The report also forecasts shopping centre incomes will fall as weaker disposable income drags down consumer spending.
“As unemployment continues to rise throughout the rest of this year and next, we expect consumers to rein in their spending. Last year consumers didn’t spend for fear of unemployment. This year they haven’t got money to spend and, in fact, we think consumers will borrow to shore up spending,”
Lee is forecasting just 0.1% real growth in retail turnover in 2009/10. While food retailing will remain solid, she expects all other categories of retail to suffer falling turnover this year.
“The weakness in retail turnover will put pressure on retailers and their capacity to pay rent. In recent years, strong turnover and higher retailer profitability have supported above-average growth in shopping centre incomes.
“It will now become a challenge to maintain shopping centre income growth in the light of the weaker economic environment, higher shopping centre vacancies and increased financial assistance to tenants,” she continued.

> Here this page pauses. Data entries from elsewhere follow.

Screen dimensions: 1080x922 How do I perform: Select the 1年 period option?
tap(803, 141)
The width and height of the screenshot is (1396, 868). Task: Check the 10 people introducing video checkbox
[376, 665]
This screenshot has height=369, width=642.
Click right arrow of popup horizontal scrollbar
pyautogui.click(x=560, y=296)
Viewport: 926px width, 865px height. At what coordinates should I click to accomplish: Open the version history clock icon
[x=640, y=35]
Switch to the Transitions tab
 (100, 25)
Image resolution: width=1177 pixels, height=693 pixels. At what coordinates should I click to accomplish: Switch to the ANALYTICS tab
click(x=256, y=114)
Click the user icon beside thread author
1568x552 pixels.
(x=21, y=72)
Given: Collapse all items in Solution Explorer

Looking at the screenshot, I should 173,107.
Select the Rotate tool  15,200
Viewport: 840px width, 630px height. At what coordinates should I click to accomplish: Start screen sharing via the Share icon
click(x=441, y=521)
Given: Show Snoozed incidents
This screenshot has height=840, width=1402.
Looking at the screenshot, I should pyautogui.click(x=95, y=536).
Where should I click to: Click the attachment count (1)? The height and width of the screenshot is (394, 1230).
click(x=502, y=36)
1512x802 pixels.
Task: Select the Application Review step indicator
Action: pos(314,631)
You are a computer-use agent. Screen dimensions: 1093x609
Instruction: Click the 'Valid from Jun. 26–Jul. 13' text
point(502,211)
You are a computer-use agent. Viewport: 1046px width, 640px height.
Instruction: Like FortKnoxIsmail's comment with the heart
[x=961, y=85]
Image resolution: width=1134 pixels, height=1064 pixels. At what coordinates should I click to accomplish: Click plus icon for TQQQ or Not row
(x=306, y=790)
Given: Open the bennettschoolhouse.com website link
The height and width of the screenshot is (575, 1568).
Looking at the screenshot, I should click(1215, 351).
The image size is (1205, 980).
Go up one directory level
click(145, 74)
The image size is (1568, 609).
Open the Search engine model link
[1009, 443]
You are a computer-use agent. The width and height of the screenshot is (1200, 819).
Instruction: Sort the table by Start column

“It’s apparent from A-REIT results that the rate of growth of centre incomes has already started to reduce. We are forecasting shopping centre incomes will fall by around 4% in real terms over the next two to three years,” Lee predicts.
BIS Shrapnel also said there is another threat to shopping centre incomes waiting in the wings – the Australian dollar.
Lee said increases in the Australian dollar and the associated cost reductions underwrote strong rises in profit margins from around 3% at the start of the decade to over 4% currently.
“This, even more than strong growth in retail sales, is what drove strong rises in retailers’ profitability.
“When the Australian dollar collapsed last year it caused a panic among retailers because it seemed as though the high profit margins to which they had become accustomed would come under pressure. The dollar has now made up much of the lost ground, but remains highly volatile and the risk of downward pressure on the dollar, and on profit margins, remains,”
All in all, Lee said it is going to be another tough year for retailers and their landlords before consumer spending recovers in line with the economy around 2011.